Nearly half (47%) of workers using AI say they have no idea how to achieve the productivity gains their employers expect. Over three in four (77%) say AI tools have decreased their productivity and added to their workload in at least one way. For example, survey respondents reported that they’re spending more time reviewing or moderating AI-generated content (39%), invest more time learning to use these tools (23%), and are now being asked to do more work (21%). Forty percent of employees feel their company is asking too much of them when it comes to AI.
↫ Upwork research
This shouldn’t come as a surprise. We’re in a massive hype cycle when it comes to machine learning, and we’re being told it’s going to revolutionise work and lead to massive productivity gains. In practice, however, it seems these tools just can’t measure up to the hyped promises, and in fact is making people do less and work slower. There’s countless stories of managers being told by upper management to shove machine learning into everything, from products to employee workflows, whether it makes any sense to do so or not. I know from experience as a translator that machine learning can greatly improve my productivity, but the fact that there are certain types of tasks that benefit from ML, doesn’t mean every job suddenly thrives with it.
I’m definitely starting to see some cracks in the hype cycle, and this study highlights a major one. I hope we can all come down to earth again, and really take a careful look at where ML makes sense and where it does not, instead of giving every worker a ChatGPT account and blanket demanding massive productivity gains that in no way match the reality on the office floor.
And of course, despite demanding massive productivity increases, it’s not like workers are getting an equivalent increase in salary. We’ve seen massive productivity increases for decades now, while paychecks have not followed suit at all, and many people can actually buy less with their salary today than their parents could decades ago. Demands imposed by managers by introducing AI is only going to make this discrepancy even worse.

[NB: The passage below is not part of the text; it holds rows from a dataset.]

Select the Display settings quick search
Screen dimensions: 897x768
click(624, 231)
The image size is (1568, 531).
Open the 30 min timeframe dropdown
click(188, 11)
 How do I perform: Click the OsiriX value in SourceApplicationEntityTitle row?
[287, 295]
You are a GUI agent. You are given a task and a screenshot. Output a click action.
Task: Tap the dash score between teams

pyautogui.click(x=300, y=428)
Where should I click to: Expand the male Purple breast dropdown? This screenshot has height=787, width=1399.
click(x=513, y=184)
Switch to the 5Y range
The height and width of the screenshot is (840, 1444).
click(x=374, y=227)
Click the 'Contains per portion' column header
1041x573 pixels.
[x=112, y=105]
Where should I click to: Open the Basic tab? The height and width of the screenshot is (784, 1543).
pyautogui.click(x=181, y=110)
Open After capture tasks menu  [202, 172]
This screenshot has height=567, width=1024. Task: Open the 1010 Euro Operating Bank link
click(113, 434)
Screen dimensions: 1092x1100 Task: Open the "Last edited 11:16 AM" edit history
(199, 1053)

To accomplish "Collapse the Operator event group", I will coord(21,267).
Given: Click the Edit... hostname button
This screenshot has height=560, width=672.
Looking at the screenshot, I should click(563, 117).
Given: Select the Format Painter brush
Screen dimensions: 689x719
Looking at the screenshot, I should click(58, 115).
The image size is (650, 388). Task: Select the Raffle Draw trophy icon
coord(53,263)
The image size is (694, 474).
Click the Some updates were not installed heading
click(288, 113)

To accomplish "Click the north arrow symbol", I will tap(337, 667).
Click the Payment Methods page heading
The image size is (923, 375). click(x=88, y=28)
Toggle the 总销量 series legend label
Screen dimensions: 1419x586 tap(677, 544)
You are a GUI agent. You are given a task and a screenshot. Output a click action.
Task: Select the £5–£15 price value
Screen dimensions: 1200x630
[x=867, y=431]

I just had to register to make a comment on this
I have used chatai googles and m$ AI bots.
First of all one has to be extremly specific when asking for something, because the ai’s assume a lot without asking for input.
And for programming assist i wouldnt trust it at all without extensive testing, tried it many times just for curiosity to assist
in simple script making with bash like a 20-50 rows of code nothinh advanced my imho, Thats when i realized one has to be
extremly specific in asking sometimes it doesnt help at all, the ai assumes a lot without asing for extra input. It might know the language but it doesnt comprehend english langauge nd how its used,
If this is used proffesionaly if would give headaches more often than not
i tried it for some simple research and even if given direct orders it doesnt listen to them and still yapps about it.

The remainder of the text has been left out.